California Desert Tortoise Needs Stronger Protections, Conservation Group Says
March 26, 2020
The Agassiz desert tortoise (Gopherus agassizii) of California is in need of stronger protections or it will go extinct, according to a petition sent by Defenders of Wildlife to the California Fish and Game Commission. The conservation group is recommending the reptile to be listed as endangered under the California Endangered Species Act, citing severe and ongoing population declines in California due to land use impacts, habitat loss and fragmentation, invasive non-native plants, climate change, uncontrolled off-road vehicle use, disease, livestock grazing and other man-made threats.
It is speculated that there are more desert tortoises in captivity than in the wild.
“Agassiz’s desert tortoise is dangerously close to extinction in California wildlands and we will lose the species unless stronger conservation measures are taken immediately,” Pamela Flick, California program director for Defenders of Wildlife said in a statement released to the media.
“Threats to the tortoise and its habitat from unmanaged off-road vehicle use, development and climate change are ongoing and increasing. Current measures to minimize impacts have failed to stop severe population declines. Agencies should increase measures to avoid impacts to the species and accelerate mitigation efforts to reverse the troubling decline of California’s state reptile.”
The desert tortoise ranges from the Mojave and Sonoran deserts in Southern California and can also be found in Arizona, Nevada, as well as in areas in Mexico. It grows to about 8 to 10 lbs. and eats mostly weeds and leafy weeds in the wild. The desert tortoise is a protected species and it is speculated that more desert tortoises can be found in captivity than in the wild.
+++++
▸ **REQUIRED ACTIONS**:
1) Answer these questions from the desert tortoise article.
(a) Which group sent the petition, and to which body?
(b) What position does Pamela Flick hold?
(c) About how much does the desert tortoise grow to weigh?
2) Reproduce the part of the desert tortoise article that opens with the words "The desert tortoise ranges" and closes with "found in captivity than in the wild.", copying it word for word.
+++++
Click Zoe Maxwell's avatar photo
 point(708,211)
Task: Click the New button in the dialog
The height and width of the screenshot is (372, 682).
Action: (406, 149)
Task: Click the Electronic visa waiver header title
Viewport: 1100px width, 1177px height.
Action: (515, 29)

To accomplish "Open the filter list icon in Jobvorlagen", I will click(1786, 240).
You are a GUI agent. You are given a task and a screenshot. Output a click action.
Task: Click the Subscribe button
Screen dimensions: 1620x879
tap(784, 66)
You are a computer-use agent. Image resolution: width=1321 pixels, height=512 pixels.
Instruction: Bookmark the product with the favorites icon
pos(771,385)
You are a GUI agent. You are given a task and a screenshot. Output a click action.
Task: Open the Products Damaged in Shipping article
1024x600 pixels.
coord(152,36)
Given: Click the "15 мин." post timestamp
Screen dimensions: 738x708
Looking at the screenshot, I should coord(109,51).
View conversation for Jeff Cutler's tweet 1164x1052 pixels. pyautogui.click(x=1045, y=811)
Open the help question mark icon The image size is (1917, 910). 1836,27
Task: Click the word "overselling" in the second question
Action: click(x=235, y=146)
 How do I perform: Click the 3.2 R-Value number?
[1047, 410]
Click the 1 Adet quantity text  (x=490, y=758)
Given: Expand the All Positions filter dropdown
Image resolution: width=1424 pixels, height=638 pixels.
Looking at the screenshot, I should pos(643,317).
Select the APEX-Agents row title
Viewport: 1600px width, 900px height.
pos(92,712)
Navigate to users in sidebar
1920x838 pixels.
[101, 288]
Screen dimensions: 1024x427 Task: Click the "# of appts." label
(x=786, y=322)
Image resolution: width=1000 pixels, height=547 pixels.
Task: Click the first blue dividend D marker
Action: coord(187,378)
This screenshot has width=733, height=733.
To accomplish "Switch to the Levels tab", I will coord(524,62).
+++++
▸ **ANSWERS TO THE EXERCISES**:
1)
(a) Defenders of Wildlife sent it to the California Fish and Game Commission.
(b) California program director for Defenders of Wildlife.
(c) About 8 to 10 lbs.

2)
The desert tortoise ranges from the Mojave and Sonoran deserts in Southern California and can also be found in Arizona, Nevada, as well as in areas in Mexico. It grows to about 8 to 10 lbs. and eats mostly weeds and leafy weeds in the wild. The desert tortoise is a protected species and it is speculated that more desert tortoises can be found in captivity than in the wild.